• _Data for review_:
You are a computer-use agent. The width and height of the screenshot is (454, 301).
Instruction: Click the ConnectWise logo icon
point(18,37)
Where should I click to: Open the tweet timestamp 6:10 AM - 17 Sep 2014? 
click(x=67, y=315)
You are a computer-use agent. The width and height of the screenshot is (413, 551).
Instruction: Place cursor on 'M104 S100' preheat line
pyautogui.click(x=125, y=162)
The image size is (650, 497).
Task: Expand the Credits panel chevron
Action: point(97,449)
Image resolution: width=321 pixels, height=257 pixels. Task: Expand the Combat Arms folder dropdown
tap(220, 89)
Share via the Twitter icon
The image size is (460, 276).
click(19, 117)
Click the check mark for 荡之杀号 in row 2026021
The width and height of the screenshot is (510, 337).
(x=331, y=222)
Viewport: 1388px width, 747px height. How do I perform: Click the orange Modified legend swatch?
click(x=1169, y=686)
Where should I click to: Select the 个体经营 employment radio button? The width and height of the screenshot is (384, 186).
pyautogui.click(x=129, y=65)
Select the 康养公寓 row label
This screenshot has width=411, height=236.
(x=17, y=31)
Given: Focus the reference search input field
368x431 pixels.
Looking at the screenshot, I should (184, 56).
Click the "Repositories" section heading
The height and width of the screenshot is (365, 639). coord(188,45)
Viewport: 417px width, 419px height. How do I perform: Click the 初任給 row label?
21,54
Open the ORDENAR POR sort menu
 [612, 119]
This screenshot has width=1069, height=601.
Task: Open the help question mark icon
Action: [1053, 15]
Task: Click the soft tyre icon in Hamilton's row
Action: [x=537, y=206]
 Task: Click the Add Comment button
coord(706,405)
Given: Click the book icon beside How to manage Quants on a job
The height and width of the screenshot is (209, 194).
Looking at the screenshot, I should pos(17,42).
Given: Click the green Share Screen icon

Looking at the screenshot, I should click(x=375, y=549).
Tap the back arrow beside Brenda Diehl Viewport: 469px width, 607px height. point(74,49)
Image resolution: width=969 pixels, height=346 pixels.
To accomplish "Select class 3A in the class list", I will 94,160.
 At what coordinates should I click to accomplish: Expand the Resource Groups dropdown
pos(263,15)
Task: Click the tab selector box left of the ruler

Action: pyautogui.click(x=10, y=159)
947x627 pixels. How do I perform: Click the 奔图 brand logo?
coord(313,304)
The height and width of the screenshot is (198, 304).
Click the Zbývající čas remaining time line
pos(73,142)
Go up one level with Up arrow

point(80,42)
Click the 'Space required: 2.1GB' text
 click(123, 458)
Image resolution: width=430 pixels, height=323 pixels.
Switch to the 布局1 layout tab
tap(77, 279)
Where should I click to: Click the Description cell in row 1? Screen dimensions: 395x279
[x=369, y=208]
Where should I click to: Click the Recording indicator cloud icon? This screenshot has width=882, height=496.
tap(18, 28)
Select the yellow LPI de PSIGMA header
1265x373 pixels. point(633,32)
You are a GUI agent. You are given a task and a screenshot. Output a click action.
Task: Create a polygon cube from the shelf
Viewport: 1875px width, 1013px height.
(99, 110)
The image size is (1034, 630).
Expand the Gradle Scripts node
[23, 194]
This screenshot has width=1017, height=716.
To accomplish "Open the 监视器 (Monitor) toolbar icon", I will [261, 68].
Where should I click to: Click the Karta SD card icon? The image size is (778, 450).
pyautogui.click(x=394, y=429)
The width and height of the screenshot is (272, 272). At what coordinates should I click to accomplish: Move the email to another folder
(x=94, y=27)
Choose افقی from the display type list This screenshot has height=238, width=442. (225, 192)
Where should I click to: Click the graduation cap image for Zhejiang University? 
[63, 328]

• _Your assignment_:
Using the listing above, return word for word each line from the one that has "is (413, 551)." through the one that has "Image resolution: width=969", and no line outside that range.

• _Completed task_:
You are a computer-use agent. The width and height of the screenshot is (413, 551).
Instruction: Place cursor on 'M104 S100' preheat line
pyautogui.click(x=125, y=162)
The image size is (650, 497).
Task: Expand the Credits panel chevron
Action: point(97,449)
Image resolution: width=321 pixels, height=257 pixels. Task: Expand the Combat Arms folder dropdown
tap(220, 89)
Share via the Twitter icon
The image size is (460, 276).
click(19, 117)
Click the check mark for 荡之杀号 in row 2026021
The width and height of the screenshot is (510, 337).
(x=331, y=222)
Viewport: 1388px width, 747px height. How do I perform: Click the orange Modified legend swatch?
click(x=1169, y=686)
Where should I click to: Select the 个体经营 employment radio button? The width and height of the screenshot is (384, 186).
pyautogui.click(x=129, y=65)
Select the 康养公寓 row label
This screenshot has width=411, height=236.
(x=17, y=31)
Given: Focus the reference search input field
368x431 pixels.
Looking at the screenshot, I should (184, 56).
Click the "Repositories" section heading
The height and width of the screenshot is (365, 639). coord(188,45)
Viewport: 417px width, 419px height. How do I perform: Click the 初任給 row label?
21,54
Open the ORDENAR POR sort menu
 [612, 119]
This screenshot has width=1069, height=601.
Task: Open the help question mark icon
Action: [1053, 15]
Task: Click the soft tyre icon in Hamilton's row
Action: [x=537, y=206]
 Task: Click the Add Comment button
coord(706,405)
Given: Click the book icon beside How to manage Quants on a job
The height and width of the screenshot is (209, 194).
Looking at the screenshot, I should pos(17,42).
Given: Click the green Share Screen icon

Looking at the screenshot, I should click(x=375, y=549).
Tap the back arrow beside Brenda Diehl Viewport: 469px width, 607px height. point(74,49)
Image resolution: width=969 pixels, height=346 pixels.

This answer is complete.